Estudiantes, en su último compromiso de la Primera Nacional, venció al local Temperley por 2-1, en el mismo escenario en que se disputó este encuentro. Por su parte, Real Pilar venía de golear 3-0 a El Porvenir para convertirse en uno de los punteros de su categoría.
Para este compromiso, ‘El Monarca’ plantó en cancha el esquema 4-1-2-1-2 mientras que ‘El Pincha’ usó el dibujo táctico 5-3-2. Con estos dos planteos, Real Pilar presionó de entrada y manejó con precisión la pelota con el empuje de Franco Maraia y de David Sueldo que tuvieron buenos desmarques y rompían el bloque defensivo de Estudiantes que, a la vez, tuvo grandes problemas de pasar la mitad de cancha. Por momentos, el ‘Pincha’ buscó rearmarse con las escapadas de Martín Garay y Lautaro Montoya.
Recién, a los 8’, Alán Shonfeld estampó el 0-1 para el ‘Monarca’ tras una asistencia de Lucas Chambi que se aprovechó de un error de Garay. Con la ventaja en el marcador, el equipo comandado por Tomás Arrotea no se apartó, en ningún momento, de la idea de seguir atacando con las embestidas de Nicolás Fittaioli y de Shonfeld. De ahí, Real Pilar mantuvo la presión con sus volantes y forzaba el error de Estudiantes en el fondo.
En el cierre de la etapa inicial, el ‘Pincha’ mostró algunos vestigios de recuperación y buscó reorganizarse para ocupar posiciones en el medio pero el ‘Monarca’ siguió fiel a su idea y manejó las acciones con jugadores ágiles y veloces dejando en claro la diferencia de categoría entre ambos equipos.
Ya en la segunda parte, Real Pilar repitió la misma fórmula del inicio y siguió manejando el partido aunque no estuvo cómodo del todo porque Estudiantes de Buenos Aires, poco a poco, se recuperaba y lo complicaba. Por eso, el ‘Monarca’ perdió intensidad algo que, hasta esos instantes, no pudo aprovechar el ‘Pincha’ debido a que Real Pilar perdía le pelota y se le empezaba, con el correr de los minutos, escapar el partido.

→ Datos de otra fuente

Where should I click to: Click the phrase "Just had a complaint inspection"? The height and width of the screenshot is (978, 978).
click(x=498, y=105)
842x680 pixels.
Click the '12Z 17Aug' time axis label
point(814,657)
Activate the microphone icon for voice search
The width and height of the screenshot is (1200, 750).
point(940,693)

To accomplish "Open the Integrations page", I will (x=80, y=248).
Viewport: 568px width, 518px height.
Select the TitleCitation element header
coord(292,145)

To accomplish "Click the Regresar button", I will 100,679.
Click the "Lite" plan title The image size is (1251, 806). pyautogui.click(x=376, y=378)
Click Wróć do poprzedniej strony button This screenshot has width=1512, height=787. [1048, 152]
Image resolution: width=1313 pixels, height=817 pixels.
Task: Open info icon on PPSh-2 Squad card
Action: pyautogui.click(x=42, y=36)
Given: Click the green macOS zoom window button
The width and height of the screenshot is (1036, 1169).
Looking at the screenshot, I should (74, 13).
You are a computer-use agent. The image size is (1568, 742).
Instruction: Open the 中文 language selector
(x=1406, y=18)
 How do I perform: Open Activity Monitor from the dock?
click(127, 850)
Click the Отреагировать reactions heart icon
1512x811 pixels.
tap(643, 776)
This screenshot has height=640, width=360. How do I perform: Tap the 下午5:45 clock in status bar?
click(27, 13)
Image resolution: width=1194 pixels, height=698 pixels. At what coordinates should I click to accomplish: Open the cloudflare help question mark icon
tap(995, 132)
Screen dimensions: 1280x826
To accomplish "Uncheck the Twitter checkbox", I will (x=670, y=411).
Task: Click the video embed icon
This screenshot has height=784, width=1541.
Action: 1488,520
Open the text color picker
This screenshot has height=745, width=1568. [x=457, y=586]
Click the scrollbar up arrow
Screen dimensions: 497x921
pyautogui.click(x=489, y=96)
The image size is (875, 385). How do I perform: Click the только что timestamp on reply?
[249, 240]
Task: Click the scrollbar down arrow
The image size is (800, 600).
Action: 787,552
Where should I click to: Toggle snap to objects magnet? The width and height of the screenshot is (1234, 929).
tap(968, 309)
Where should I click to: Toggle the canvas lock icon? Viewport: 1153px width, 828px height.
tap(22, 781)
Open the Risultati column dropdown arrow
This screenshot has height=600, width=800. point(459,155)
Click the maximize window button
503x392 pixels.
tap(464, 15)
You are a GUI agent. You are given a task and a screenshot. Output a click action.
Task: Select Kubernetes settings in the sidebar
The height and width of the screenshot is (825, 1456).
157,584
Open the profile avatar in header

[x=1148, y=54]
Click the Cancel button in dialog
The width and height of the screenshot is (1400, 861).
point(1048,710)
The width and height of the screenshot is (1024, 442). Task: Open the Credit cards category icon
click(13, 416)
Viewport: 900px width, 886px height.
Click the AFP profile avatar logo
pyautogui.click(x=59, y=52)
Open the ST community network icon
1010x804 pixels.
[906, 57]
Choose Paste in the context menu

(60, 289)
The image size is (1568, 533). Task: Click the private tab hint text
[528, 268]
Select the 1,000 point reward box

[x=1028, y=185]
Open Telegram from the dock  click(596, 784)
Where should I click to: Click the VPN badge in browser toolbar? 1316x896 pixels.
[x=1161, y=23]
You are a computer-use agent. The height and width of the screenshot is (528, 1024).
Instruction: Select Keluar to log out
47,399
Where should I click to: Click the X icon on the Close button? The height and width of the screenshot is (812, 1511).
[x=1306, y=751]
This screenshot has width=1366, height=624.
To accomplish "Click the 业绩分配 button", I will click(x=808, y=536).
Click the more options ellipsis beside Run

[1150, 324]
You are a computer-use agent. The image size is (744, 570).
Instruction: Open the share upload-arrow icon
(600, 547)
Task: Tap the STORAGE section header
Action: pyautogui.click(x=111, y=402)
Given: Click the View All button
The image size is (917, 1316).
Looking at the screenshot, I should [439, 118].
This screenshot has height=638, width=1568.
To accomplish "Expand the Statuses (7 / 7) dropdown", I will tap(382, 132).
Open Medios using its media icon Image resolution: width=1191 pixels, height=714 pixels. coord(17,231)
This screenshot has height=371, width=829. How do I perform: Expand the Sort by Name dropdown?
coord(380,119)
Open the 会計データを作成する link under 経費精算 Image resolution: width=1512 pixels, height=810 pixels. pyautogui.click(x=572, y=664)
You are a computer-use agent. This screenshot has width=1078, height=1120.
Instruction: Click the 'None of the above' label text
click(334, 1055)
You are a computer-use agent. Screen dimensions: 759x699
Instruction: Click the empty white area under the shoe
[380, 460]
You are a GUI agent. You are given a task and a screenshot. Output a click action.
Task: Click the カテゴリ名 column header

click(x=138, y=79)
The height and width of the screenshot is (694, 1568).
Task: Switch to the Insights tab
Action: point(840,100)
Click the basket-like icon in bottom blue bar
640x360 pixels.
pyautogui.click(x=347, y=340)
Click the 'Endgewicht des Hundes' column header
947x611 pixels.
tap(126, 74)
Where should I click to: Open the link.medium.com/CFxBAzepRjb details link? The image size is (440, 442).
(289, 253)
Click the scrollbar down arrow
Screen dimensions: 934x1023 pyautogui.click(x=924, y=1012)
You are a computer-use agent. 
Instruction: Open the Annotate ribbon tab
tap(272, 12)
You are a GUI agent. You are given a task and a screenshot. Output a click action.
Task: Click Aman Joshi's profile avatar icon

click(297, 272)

Por consiguiente, el ‘Monarca’ perdió la seguridad en el control de la pelota a causa de que Estudiantes de Buenos Aires lució más recuperado y se animó a complicar a Real Pilar. A partir de ahí, Figueroa, en tres oportunidades, Matías Gallegos, Cristián Amarilla y Francisco González Metilli forzaron las enormes atajadas del arquero Tomás Sultani.
En consecuencia, el final quedó abierto para los dos protagonistas, algo que tornó apasionante y atrapante; en el tiempo adicionado, es decir, a los 51’, Montoya, para sorpresa de todos los hinchas presentes, asestó el empate 1-1 que provocó las protestas contra el árbitro Pablo Dóvalo porque estiró la prórroga más de lo debido y porque no sancionó una falta en ataque Figueroa que derivó en la definición por penales.
Estudiantes de Buenos Aires selló su pasaje a los cuartos de final con los penales convertidos por Hugo Silva, Metilli, Amarilla y de Paolo Impini. En cambio, Lucas Villafañe, Gerardo Pérez y Nahuel Ríos acertaron sus tiros para Real Pilar mientras que Franco Maraia y Ariel Otermín desviaron sus remates. Ahora, el ‘Pincha’ enfrentará en los cuartos de final a Colón de Santa Fe que eliminó en los octavos de final Atlético Tucumán.